ACTIVITY =>
Render the items as a Markdown table with columns Row and Line, one row per line and blank lines left out, covering only the part that opens with the line containing "What do you see at coordinates (1280, 154)" and closes with the line containing "coordinates (228, 564).".

Start of RECORDS FOR THE EXERCISE

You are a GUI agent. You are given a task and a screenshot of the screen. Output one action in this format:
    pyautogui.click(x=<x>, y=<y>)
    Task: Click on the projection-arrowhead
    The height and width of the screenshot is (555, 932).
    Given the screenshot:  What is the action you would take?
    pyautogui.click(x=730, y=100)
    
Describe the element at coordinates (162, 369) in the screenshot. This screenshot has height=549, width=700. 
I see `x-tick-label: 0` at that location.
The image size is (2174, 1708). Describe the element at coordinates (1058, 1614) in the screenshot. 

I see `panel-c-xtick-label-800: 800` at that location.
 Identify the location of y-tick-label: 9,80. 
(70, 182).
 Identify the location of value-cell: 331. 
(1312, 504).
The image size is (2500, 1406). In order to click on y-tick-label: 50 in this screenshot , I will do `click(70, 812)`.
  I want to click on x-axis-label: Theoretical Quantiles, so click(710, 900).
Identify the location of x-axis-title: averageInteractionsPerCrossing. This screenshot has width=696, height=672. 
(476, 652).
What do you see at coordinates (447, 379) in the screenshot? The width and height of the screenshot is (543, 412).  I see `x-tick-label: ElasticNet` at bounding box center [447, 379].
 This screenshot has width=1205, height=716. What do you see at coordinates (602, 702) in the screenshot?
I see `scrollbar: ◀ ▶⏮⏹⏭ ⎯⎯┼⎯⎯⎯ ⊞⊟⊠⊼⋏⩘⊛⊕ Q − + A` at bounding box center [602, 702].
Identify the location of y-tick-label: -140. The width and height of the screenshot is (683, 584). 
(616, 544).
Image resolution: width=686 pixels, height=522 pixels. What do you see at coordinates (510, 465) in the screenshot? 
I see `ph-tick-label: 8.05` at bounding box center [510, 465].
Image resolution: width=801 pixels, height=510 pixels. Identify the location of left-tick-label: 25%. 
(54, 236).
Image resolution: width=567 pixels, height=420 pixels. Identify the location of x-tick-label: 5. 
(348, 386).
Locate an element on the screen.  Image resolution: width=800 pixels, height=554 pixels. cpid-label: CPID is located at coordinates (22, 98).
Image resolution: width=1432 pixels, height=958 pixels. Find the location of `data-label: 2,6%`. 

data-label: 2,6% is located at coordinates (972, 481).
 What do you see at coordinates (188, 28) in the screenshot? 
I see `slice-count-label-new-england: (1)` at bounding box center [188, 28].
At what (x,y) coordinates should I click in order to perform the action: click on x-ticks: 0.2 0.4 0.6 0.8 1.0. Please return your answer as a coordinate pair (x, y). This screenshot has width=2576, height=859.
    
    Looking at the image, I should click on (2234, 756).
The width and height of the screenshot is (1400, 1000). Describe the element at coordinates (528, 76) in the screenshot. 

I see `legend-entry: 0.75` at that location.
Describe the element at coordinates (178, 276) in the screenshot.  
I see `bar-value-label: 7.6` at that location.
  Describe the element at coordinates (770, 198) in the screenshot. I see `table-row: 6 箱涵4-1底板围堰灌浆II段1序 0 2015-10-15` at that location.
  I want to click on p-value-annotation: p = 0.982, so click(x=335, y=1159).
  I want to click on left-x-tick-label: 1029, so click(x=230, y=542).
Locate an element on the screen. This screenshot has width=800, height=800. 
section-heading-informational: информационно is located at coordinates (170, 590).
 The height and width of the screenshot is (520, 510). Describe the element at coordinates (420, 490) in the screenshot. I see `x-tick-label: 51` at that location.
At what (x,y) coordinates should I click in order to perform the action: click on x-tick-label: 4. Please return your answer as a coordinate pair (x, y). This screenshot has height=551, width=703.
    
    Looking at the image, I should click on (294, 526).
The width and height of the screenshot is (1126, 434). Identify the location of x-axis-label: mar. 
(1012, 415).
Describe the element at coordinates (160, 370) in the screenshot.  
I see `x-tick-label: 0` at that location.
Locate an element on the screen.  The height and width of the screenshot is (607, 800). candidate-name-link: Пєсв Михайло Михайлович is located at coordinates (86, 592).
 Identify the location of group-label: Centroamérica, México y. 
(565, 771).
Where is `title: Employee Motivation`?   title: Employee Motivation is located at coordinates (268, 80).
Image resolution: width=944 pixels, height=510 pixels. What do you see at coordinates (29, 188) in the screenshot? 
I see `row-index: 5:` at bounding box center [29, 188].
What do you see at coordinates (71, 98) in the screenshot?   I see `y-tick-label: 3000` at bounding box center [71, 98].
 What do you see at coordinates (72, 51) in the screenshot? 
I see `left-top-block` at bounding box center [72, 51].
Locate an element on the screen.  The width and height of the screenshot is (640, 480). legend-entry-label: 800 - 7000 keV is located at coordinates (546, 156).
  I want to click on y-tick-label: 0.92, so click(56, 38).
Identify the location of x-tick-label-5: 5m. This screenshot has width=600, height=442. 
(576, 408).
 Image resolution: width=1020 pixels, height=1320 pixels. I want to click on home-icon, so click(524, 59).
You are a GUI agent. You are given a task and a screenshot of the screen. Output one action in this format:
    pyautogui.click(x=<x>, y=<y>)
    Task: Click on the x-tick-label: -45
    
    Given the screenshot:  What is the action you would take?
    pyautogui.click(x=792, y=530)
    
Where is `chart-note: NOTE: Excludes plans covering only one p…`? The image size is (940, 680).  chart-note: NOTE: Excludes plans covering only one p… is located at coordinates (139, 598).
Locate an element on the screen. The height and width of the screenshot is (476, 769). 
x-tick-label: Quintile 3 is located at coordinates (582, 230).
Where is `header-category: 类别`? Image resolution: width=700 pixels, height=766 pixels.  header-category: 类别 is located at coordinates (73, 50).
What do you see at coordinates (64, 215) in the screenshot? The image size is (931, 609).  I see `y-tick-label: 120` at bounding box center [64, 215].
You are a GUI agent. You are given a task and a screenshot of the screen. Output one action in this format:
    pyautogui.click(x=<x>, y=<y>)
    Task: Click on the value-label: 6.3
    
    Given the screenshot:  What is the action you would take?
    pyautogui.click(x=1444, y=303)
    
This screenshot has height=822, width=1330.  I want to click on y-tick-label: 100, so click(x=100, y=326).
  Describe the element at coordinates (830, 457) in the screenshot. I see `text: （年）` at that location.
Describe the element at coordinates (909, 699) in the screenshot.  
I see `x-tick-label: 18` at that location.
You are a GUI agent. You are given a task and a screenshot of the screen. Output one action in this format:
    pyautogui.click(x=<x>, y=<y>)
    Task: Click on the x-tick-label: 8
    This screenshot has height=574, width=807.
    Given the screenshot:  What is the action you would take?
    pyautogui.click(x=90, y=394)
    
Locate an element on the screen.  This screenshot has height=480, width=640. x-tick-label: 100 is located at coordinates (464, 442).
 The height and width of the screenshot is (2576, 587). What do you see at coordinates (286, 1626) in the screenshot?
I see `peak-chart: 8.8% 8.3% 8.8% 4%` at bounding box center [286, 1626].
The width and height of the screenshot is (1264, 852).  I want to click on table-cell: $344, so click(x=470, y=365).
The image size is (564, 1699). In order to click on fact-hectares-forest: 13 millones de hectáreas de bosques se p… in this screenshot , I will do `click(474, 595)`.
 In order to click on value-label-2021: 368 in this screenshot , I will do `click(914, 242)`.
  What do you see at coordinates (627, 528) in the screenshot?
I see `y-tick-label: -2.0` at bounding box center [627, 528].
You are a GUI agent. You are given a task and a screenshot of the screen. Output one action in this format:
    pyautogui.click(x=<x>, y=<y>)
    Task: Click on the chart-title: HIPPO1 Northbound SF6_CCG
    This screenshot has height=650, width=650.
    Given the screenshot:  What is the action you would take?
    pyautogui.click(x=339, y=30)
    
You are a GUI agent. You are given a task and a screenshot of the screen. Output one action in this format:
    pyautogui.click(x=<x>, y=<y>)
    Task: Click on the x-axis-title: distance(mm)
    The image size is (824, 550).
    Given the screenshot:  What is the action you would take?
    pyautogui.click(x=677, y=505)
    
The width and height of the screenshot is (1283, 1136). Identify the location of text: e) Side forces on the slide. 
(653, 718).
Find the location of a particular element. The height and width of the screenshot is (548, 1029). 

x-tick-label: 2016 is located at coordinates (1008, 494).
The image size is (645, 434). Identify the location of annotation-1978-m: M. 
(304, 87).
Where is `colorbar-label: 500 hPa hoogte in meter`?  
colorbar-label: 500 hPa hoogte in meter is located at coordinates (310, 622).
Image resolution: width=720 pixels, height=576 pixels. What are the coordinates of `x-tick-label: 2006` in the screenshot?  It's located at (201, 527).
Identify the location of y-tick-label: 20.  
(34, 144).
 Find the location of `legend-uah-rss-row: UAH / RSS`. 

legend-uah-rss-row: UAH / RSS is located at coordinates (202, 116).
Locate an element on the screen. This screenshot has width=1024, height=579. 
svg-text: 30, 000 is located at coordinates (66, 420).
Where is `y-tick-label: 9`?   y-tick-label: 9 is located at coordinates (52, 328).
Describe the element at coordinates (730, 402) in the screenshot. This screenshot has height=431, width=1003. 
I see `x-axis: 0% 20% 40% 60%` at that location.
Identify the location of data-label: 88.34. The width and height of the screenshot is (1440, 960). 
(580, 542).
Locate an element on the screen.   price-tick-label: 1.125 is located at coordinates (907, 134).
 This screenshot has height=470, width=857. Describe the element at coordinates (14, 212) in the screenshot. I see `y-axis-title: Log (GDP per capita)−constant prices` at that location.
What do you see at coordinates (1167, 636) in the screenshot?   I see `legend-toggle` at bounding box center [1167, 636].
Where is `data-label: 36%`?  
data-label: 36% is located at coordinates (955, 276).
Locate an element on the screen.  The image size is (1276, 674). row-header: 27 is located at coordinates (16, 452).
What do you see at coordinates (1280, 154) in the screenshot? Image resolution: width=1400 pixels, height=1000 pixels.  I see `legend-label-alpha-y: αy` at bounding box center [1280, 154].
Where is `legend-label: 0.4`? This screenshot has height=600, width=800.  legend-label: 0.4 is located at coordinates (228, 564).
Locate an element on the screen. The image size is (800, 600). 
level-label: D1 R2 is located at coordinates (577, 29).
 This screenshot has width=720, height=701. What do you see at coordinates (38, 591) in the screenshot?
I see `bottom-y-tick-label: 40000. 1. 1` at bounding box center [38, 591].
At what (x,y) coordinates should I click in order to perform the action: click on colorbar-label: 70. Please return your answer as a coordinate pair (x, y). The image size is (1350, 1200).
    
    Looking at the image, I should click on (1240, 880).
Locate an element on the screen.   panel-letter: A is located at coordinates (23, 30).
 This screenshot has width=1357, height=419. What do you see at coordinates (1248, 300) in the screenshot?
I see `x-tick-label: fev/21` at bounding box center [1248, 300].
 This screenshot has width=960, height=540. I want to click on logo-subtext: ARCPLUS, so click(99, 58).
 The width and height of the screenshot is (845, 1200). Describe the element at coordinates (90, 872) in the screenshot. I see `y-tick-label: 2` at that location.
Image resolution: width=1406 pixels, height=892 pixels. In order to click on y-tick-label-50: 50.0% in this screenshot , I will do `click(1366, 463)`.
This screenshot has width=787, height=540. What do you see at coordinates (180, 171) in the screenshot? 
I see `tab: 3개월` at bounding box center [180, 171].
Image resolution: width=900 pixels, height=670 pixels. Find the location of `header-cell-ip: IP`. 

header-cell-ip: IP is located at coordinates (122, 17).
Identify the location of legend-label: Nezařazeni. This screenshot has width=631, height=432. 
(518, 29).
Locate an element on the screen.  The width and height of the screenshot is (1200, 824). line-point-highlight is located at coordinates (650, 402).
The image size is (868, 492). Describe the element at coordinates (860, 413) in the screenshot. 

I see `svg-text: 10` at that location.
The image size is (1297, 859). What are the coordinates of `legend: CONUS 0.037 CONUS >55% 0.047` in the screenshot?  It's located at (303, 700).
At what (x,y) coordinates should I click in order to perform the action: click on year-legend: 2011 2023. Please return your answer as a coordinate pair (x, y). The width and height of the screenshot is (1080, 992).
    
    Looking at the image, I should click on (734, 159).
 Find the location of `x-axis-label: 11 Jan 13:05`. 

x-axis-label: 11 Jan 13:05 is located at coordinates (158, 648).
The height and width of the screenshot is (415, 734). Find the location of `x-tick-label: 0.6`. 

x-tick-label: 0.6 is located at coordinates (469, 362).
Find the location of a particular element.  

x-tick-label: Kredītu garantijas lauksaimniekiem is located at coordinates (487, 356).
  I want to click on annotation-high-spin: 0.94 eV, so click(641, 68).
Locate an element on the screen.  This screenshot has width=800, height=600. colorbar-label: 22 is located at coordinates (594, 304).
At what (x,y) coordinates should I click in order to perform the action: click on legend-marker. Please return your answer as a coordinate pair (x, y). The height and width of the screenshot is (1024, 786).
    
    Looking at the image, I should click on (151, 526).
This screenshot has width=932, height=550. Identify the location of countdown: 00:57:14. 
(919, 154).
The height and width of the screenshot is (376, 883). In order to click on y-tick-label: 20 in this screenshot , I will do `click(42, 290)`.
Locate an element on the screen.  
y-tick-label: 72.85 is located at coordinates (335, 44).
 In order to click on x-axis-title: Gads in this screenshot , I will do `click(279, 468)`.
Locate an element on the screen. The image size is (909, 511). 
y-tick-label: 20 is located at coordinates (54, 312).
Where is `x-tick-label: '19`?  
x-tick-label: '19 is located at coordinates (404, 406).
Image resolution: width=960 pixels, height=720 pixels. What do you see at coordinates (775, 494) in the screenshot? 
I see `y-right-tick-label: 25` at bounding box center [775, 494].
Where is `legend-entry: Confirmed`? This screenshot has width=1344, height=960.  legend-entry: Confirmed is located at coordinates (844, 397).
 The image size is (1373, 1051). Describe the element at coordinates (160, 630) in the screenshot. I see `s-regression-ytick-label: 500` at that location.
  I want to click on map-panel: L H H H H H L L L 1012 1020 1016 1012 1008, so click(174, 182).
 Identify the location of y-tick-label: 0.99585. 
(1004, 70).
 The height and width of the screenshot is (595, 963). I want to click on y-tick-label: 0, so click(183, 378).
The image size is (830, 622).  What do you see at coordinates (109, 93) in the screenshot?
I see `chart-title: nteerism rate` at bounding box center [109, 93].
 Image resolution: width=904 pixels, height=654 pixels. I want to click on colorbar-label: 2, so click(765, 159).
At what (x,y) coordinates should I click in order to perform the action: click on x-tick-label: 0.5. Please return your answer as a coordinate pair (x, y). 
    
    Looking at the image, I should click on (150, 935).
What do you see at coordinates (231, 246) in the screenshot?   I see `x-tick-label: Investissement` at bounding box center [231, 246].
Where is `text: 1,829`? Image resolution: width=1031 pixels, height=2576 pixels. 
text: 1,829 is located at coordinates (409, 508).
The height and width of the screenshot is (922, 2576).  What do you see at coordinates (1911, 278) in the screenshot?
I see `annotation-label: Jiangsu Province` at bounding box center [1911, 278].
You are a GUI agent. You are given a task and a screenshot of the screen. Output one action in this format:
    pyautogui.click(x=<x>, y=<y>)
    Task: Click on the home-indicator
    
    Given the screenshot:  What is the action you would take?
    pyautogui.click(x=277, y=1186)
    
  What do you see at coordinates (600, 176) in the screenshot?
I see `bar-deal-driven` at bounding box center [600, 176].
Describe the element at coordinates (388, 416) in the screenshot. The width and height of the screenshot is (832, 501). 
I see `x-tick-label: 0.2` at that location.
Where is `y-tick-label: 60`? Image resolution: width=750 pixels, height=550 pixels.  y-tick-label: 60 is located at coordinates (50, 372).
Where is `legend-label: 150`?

End of RECORDS FOR THE EXERCISE

RESULT =>
| Row | Line |
|---|---|
| 1 | What do you see at coordinates (1280, 154) in the screenshot? Image resolution: width=1400 pixels, height=1000 pixels.  I see `legend-label-alpha-y: αy` at bounding box center [1280, 154]. |
| 2 | Where is `legend-label: 0.4`? This screenshot has height=600, width=800.  legend-label: 0.4 is located at coordinates (228, 564). |